Donald Trump signed an executive order rescinding a Biden administration policy that allows transgender individuals to serve openly in the U.S. military.
The order paves the way for Trump to revive the ban on transgender service members he instituted during his first term as president.
The reversal of Biden’s 2021 executive order was included in a list of various reforms and policies adopted by the Biden administration covering topics ranging from immigration and energy policy to health care and workplace safety. Trump claimed these needed to be rescinded to “repair our institutions and our economy.”
As reported by The 19th, an online news outlet focusing on news affecting women and LGBTQ people, Trump is expected to reinstitute a ban on transgender military service in the coming months.
Reviving the ban would constitute one of the largest layoffs of transgender people in history, with several thousand people being forcibly discharged.
In 2014, the Williams Institute, a think tank at the UCLA School of Law focusing on LGBTQ-specific issues, estimated the number of transgender individuals in the U.S. military to be around 15,500. However, that figure hasn’t been updated in over a decade.
Findings from the 2015 U.S. Transgender Survey revealed that transgender people are more than twice as likely to serve in the Armed Forces as their cisgender counterparts.
Shannon Minter, legal director for the National Center for Lesbian Rights told The 19th that the higher rates of participation by transgender individuals are likely because the military historically rewards service and merit, with an emphasis on unit cohesion by focusing on a common mission or purpose.

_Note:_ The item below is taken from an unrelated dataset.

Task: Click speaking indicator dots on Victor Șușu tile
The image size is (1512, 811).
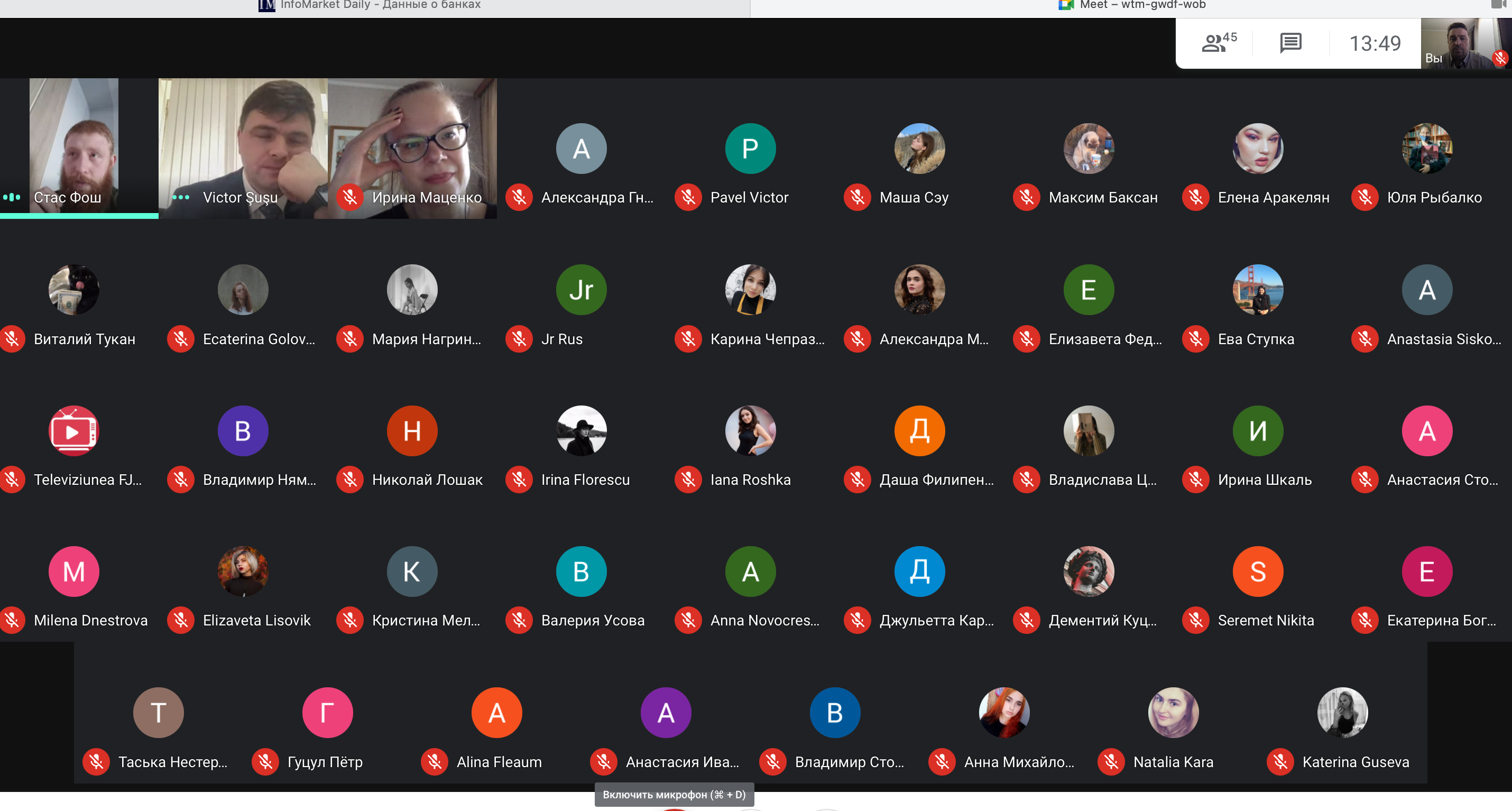Action: coord(181,197)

Minter worries that a new ban would have far-reaching ramifications.
“It has a huge negative impact for the federal government to brand all transgender people as definitionally unfit to serve,” she told the news outlet. “It would have horrific spillover effect in other areas of life, other areas of employment and would condone, socially, people seeing transgender people as less than.”
Under Trump’s previous ban, transgender individuals could only continue serving in the military if they remained closeted, conformed to dress and personal grooming standards based on their assigned sex at birth, and did not pursue medical transition.
There were exceptions for those service members who had already transitioned or those who had already been diagnosed with gender dysphoria but were still adhering to gender-specific grooming standards and were not seeking out gender-affirming medical care.
To justify his previous ban, Trump falsely claimed that transgender people have to take “massive amounts” of drugs to transition and that the cost of surgical interventions and recovery would take an inordinate amount of time away from when they were expected to be deployed overseas.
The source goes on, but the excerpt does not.